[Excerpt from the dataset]

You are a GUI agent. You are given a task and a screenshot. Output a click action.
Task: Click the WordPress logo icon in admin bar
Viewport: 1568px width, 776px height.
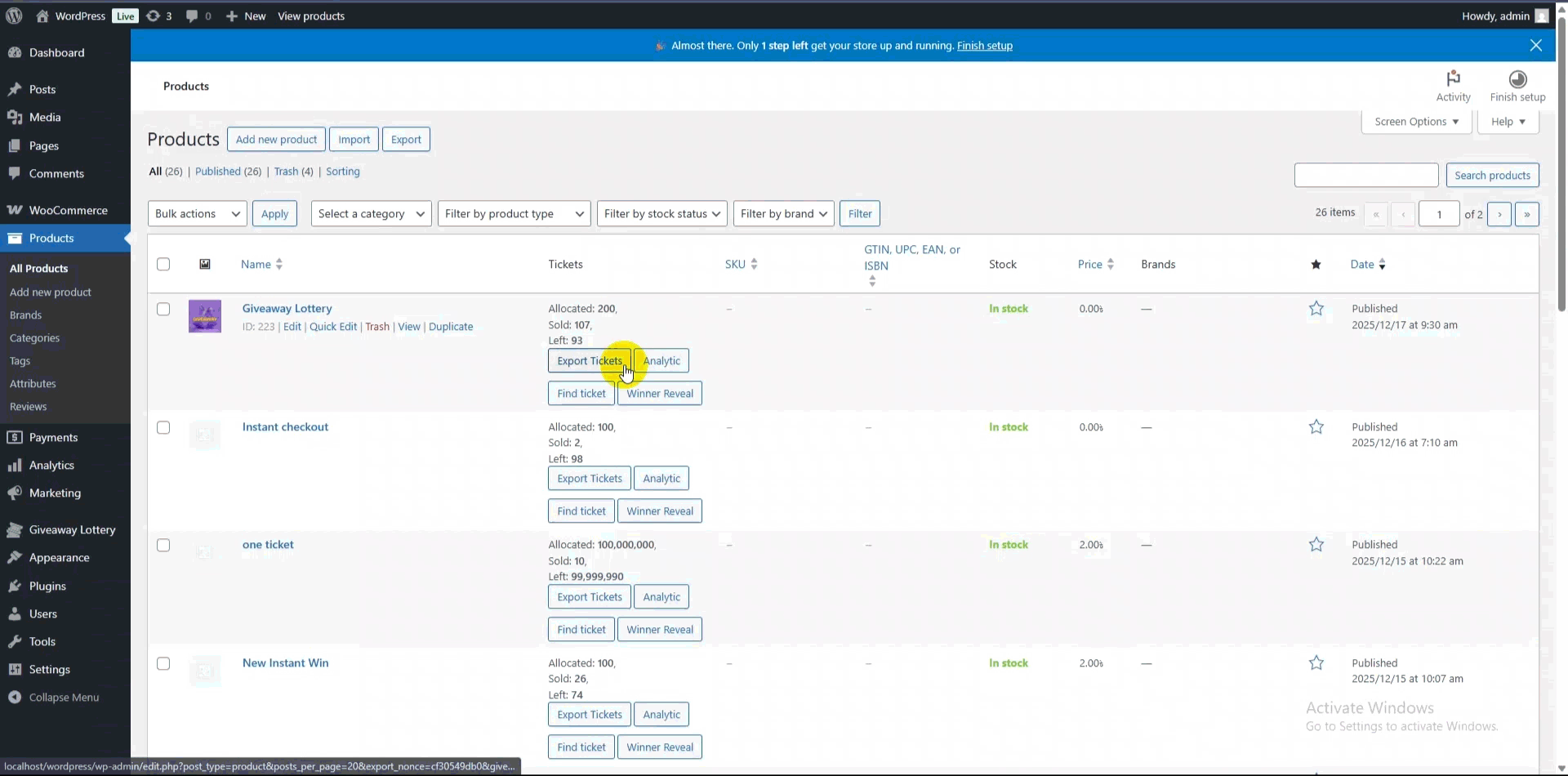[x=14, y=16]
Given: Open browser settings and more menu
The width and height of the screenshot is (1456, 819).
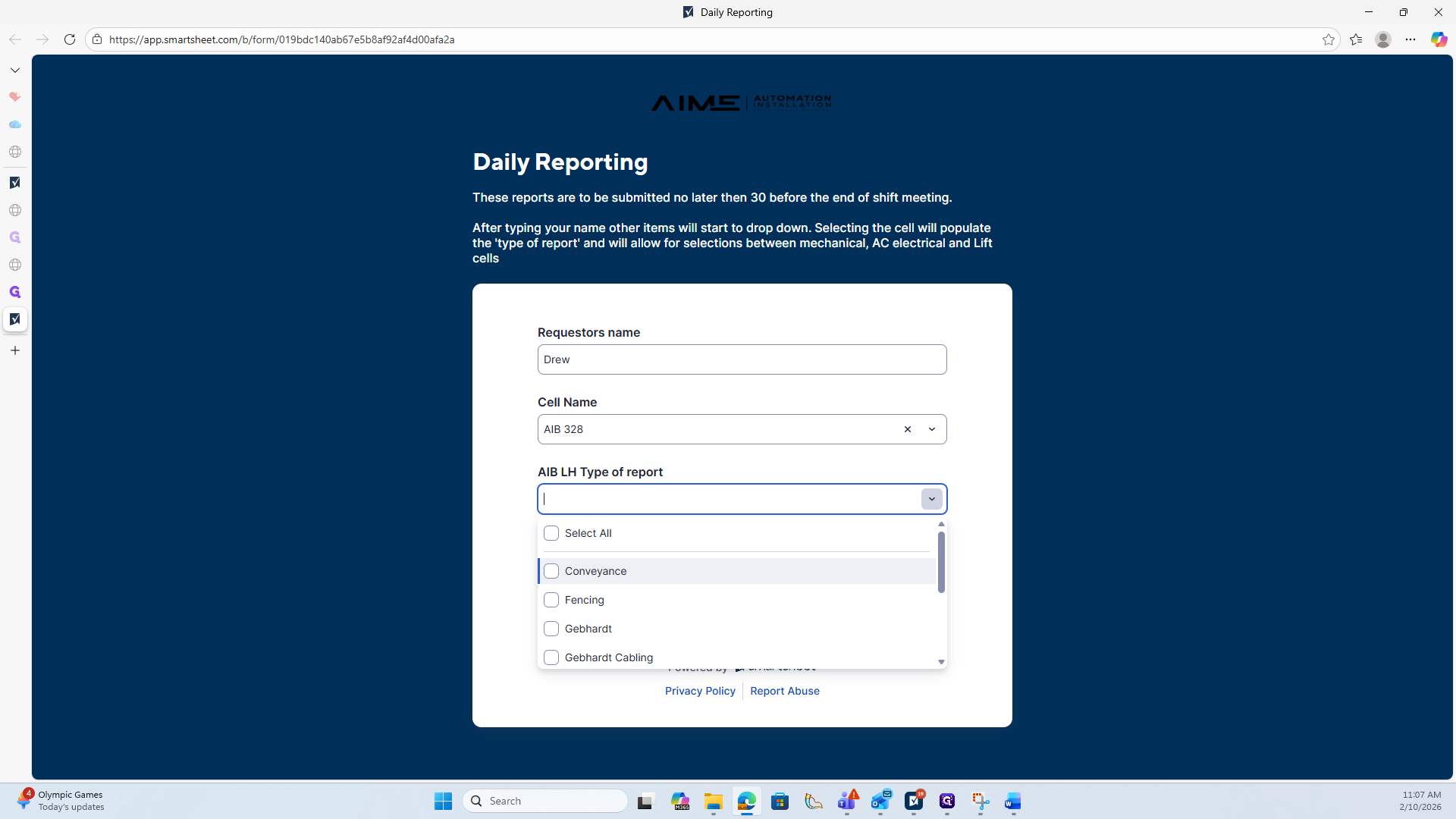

(What needs to be done) Please reproduce the records above word for word, leaving out the pictures.

(Problem solution)
You are a GUI agent. You are given a task and a screenshot. Output a click action.
Task: Click the WordPress logo icon in admin bar
Viewport: 1568px width, 776px height.
[x=14, y=16]
Given: Open browser settings and more menu
The width and height of the screenshot is (1456, 819).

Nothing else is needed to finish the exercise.